Amazon has the first few pages to read here.

If you've any interest in super heroes, popular culture, mutually assured destruction, morality, society, people, or just about anything else, then you should probably read Watchmen.

Postscript: I was talking to Mark the other week about the difference between the ending of the Watchmen film and comic. On the one hand, the ending of the film is significantly less mental. But on the other, it does significantly change the connotations of the ending. Which is more appropriate I couldn't say.

Sunday, April 11, 2010

rags to rags, riches to riches

I've been meaning to write about this for a while, but haven't got round to it until now.

Last month The Guardian reported the finding of an OECD study that the UK has the worst social mobility of the dozen OECD countries for which data was available.

In economics, the basic measure of social mobility is how much someone's income is determined by the income of their parents, after controlling for certain variables.

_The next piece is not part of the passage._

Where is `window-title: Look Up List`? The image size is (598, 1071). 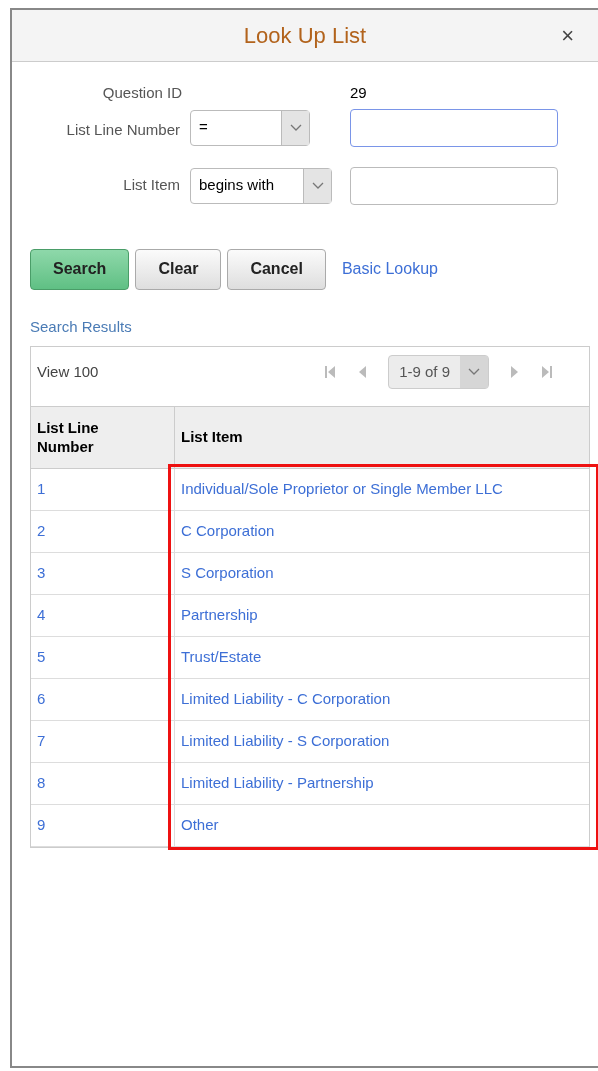 window-title: Look Up List is located at coordinates (305, 36).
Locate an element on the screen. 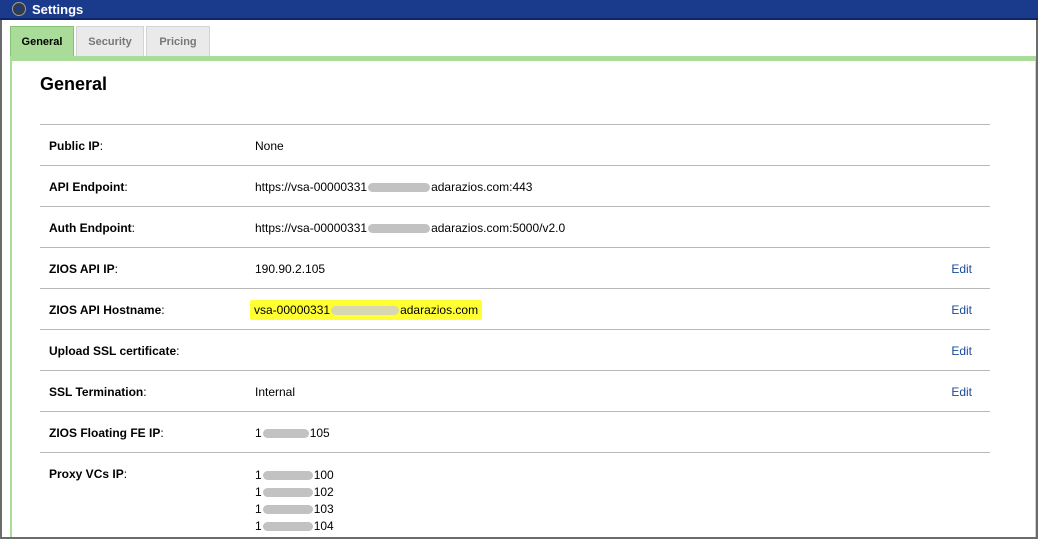 The height and width of the screenshot is (543, 1038). proxy-ip-item: 1 102 is located at coordinates (294, 492).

That's certainly not a perfect measure - for example it misses changes in income within people's lives - but it's hard enough to measure as it is. The OECD report also looks at the education, and its relationships with income.



This graph shows how much the income of parents determines the income of their children. The higher the score, the less social mobility there is. In crude terms, the rich stay rich, the poor stay poor. Most people wouldn't need persuading this is a bad thing. The UK is alongside Italy and the US in the difficulty poor children face getting richer, and the ease with which rich children stay rich. (Technically speaking, because of the limited accuracy of the measurements, we probably can't assert any real distinction between them.)

There are a few things I'd like to know more about. First is the influence of intra-generational inequality. The report does talk about this, and I think finds that inequality reduces mobility, but I didn't read it closely enough to understand exactly how, or how they accounted for this. Second, what is the effect of immigration? Migrant status is factored in in some way, but there's no discussion of how it might affect the findings. It may be of note that countries like the US and France have relatively high levels of immigration, Austria and Norway low. Thirdly, how does the size and heterogeneity of the US affect its figures? Eg. do people in poor states stay where they are, rather than making the (comparatively) distant move to a richer state to earn more money?

Those provisos aside, what struck me about this report was the same as other international studies of social mobility I've seen. It's a conventional view that the US is a land where anyone can make it big, that it is full of rags to riches (and riches to rags) stories, and more socially fluid than Europe. The actual evidence suggests otherwise. If you're born into a poor family in the US you're more than twice as likely to stay poor than someone in Denmark, or Canada. If you're born into a rich family, you're more likely to stay rich.

I'd like to have some useful insights for the UK, but unfortunately I don't. The report finds certain educational policies, plus redistributive and income support policies to strongly enhance mobility. If you're interested, have a skim of it yourself.